## [EXTRACTED MATERIAL]
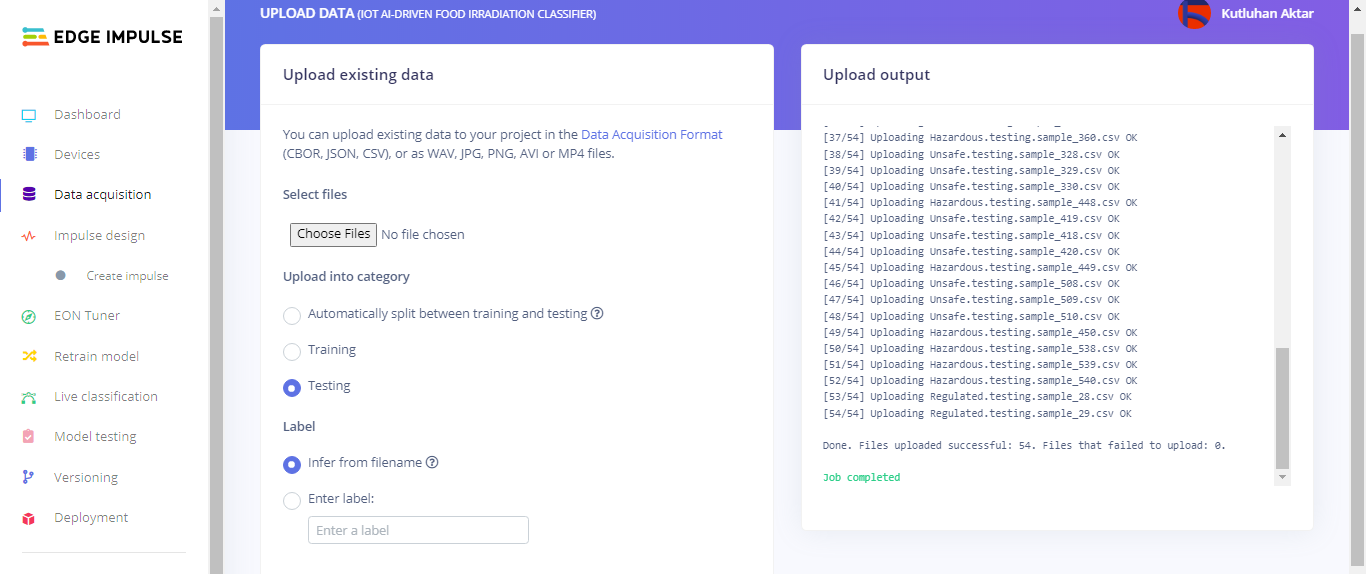Click the Devices chip icon
The width and height of the screenshot is (1366, 574).
point(29,155)
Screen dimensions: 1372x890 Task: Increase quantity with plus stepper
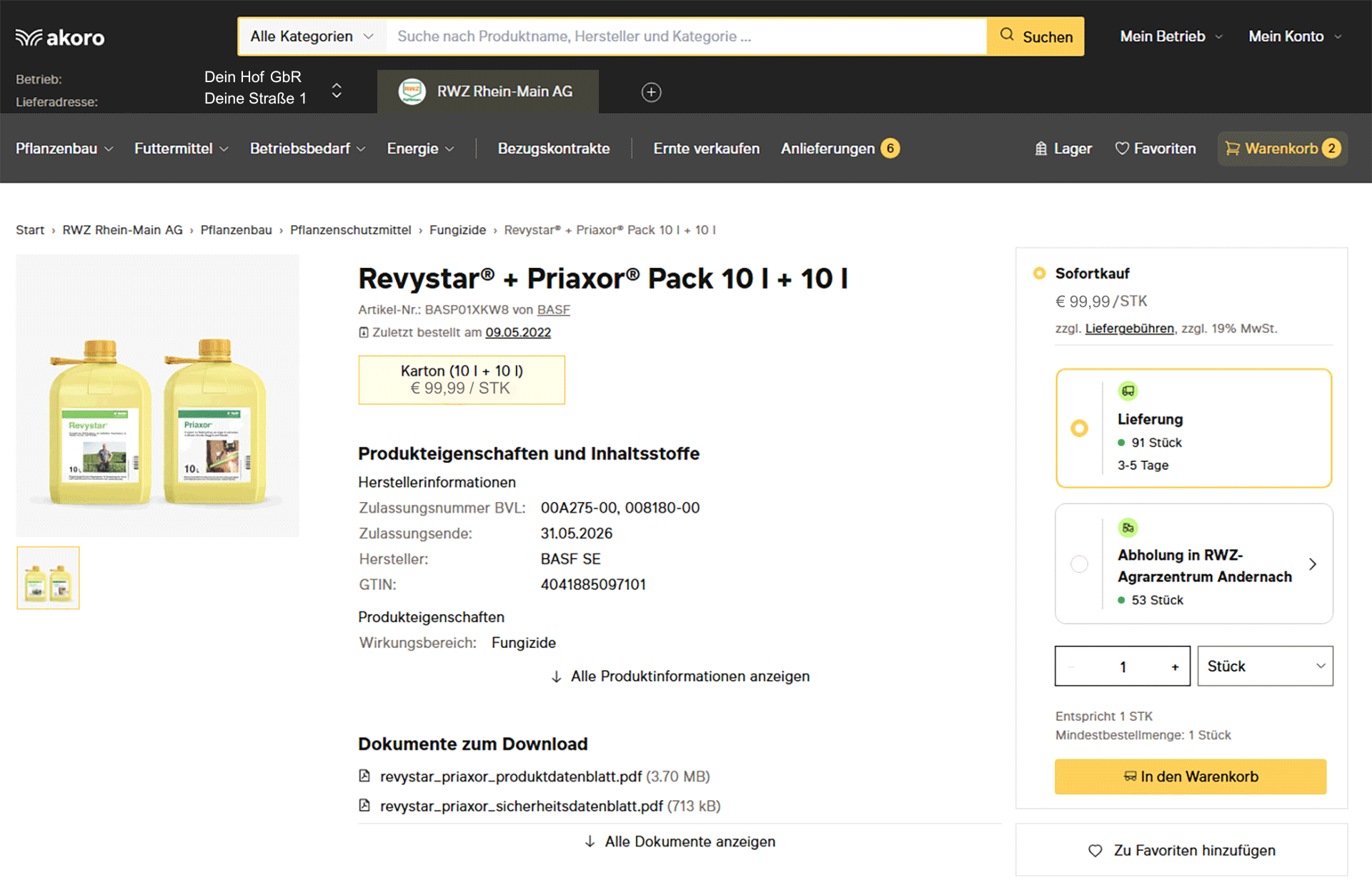[1175, 666]
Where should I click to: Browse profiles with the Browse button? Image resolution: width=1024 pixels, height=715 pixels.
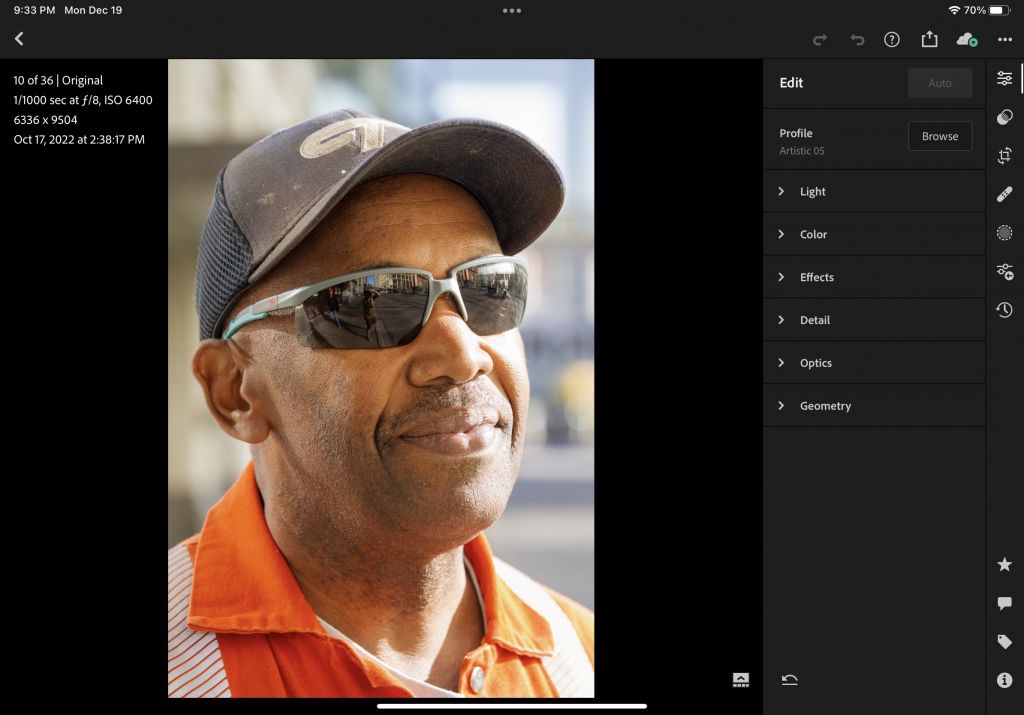click(939, 136)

## [WORK REQUIRED]
Restate word for word, and only, the lines from the line that contains "Where should I" through the end of the data, both included; pictures are not part of the copy.

## [COMPLETED EXERCISE]
Where should I click to: Browse profiles with the Browse button? Image resolution: width=1024 pixels, height=715 pixels.
click(939, 136)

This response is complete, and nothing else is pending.